TASK BRIEF » Print exactly the lines from the one containing "Task: Click the double" through the last line of the entries below; the pictures stay out of the copy.

RECORDS PROVIDED »
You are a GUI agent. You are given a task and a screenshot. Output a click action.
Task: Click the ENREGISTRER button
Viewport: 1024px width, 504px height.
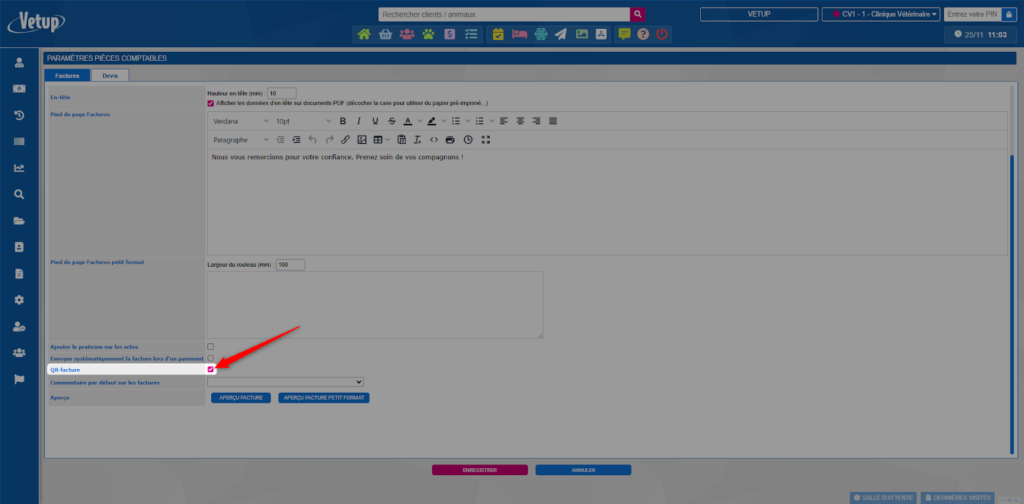pyautogui.click(x=479, y=469)
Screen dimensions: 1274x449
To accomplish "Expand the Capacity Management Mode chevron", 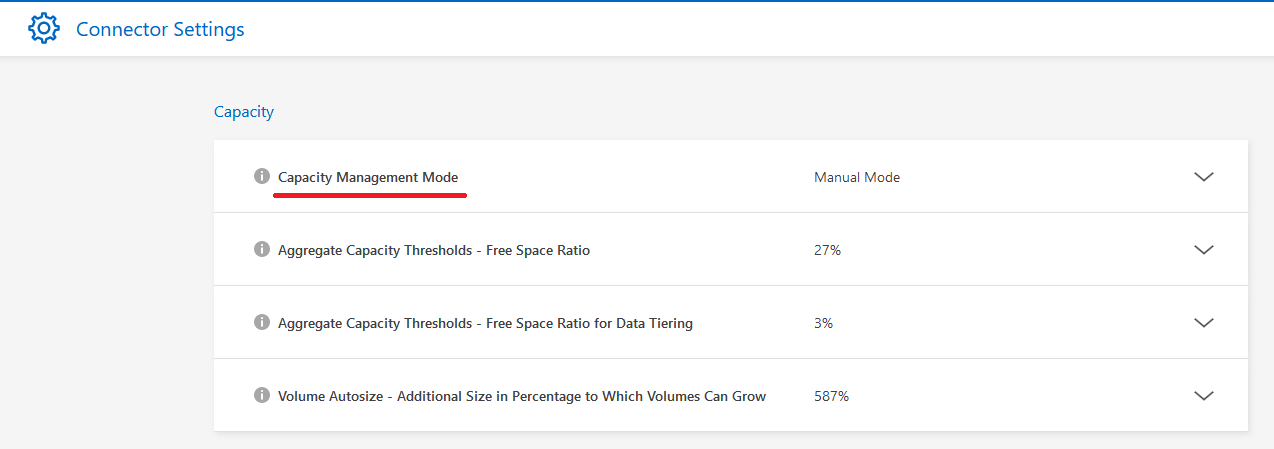I will tap(1204, 177).
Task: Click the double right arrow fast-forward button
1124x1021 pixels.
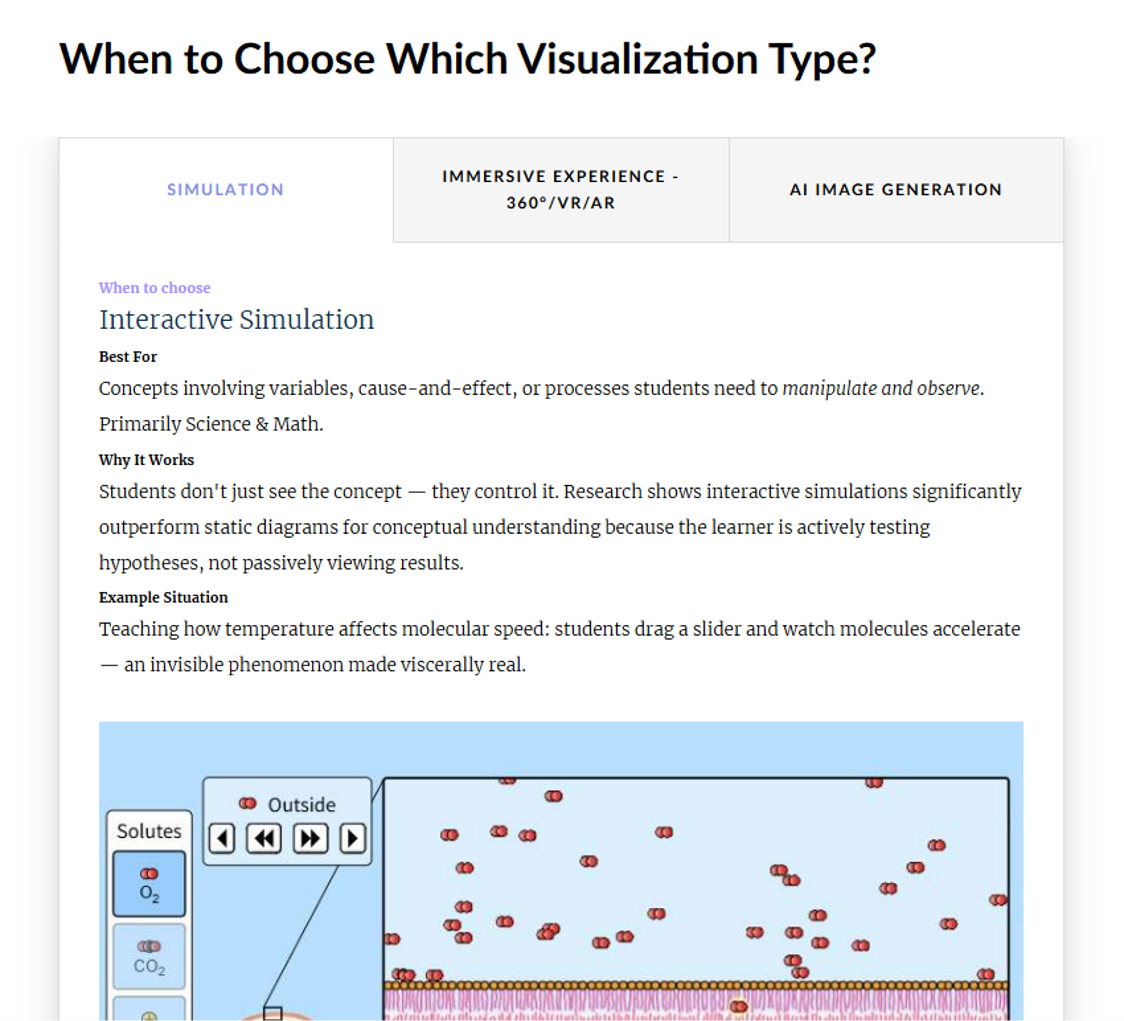Action: coord(310,838)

TASK RESPONSE »
Task: Click the double right arrow fast-forward button
1124x1021 pixels.
Action: coord(310,838)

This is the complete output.